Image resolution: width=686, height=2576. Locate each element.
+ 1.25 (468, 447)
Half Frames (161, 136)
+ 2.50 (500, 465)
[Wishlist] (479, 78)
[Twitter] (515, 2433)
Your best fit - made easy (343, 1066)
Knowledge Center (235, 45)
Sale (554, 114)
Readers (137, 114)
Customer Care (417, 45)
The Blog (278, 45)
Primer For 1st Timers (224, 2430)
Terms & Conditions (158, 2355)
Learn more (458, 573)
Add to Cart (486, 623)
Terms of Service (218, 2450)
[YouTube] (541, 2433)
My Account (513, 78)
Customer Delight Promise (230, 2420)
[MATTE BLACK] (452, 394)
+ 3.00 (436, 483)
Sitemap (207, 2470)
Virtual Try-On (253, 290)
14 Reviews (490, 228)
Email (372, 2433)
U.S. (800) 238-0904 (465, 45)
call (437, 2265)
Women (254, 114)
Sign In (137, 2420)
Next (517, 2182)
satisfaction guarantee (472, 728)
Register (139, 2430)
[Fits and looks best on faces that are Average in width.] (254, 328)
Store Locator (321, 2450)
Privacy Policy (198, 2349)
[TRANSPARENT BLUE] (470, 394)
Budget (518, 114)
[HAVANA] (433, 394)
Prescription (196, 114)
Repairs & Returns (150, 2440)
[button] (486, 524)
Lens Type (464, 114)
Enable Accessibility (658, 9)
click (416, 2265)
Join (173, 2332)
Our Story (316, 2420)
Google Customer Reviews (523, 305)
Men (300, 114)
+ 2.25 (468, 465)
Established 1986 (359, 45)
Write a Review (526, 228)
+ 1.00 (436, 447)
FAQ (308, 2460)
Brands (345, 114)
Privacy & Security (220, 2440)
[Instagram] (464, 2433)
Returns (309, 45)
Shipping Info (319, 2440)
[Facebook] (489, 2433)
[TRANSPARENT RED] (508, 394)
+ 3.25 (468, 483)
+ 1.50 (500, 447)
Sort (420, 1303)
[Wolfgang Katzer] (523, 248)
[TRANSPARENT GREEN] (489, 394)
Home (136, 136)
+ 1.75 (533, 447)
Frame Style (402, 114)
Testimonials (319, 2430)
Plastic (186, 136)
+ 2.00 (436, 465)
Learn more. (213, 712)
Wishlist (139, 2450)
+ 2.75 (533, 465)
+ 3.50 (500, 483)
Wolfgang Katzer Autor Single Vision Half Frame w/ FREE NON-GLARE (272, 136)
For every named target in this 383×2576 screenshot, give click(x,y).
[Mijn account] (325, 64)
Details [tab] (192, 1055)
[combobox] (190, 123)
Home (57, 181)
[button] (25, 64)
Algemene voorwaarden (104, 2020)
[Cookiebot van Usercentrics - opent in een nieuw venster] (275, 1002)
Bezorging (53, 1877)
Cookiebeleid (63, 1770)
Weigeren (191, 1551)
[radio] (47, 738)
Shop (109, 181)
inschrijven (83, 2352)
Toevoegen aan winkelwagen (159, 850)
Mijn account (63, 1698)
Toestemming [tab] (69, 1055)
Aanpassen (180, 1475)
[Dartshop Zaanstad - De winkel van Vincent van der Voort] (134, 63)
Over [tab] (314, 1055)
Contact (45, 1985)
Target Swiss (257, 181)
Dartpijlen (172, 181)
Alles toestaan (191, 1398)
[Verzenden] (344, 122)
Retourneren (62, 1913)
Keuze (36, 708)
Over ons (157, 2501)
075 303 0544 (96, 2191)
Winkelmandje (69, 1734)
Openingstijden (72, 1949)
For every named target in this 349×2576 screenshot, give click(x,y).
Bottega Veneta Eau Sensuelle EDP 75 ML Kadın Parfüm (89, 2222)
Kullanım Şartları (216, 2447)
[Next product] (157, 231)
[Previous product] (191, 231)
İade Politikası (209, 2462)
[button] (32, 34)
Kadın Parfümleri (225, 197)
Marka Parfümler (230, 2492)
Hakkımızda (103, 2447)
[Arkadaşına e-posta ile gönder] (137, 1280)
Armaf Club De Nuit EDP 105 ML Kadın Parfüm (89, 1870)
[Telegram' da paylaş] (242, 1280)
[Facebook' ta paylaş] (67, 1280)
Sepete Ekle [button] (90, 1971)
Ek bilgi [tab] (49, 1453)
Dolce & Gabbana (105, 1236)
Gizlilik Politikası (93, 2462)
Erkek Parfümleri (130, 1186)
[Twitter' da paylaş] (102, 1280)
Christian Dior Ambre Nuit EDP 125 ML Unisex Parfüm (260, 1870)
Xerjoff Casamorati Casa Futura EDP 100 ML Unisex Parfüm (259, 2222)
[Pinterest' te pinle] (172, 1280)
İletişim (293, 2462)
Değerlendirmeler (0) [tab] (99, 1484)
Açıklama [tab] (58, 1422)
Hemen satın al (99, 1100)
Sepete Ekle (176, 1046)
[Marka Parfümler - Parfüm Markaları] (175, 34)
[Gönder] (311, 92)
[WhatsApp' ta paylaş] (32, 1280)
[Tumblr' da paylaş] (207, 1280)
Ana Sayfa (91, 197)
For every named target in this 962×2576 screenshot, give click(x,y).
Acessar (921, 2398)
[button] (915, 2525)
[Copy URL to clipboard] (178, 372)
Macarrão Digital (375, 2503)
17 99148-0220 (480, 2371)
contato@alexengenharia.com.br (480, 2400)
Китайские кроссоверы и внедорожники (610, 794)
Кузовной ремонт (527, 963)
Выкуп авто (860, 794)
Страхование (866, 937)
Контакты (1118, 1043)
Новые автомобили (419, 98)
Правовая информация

- [The problem]: What is the number of lines in the listing that contain the string "Unisex"? Give it alone.

- [Solution for this problem]: 2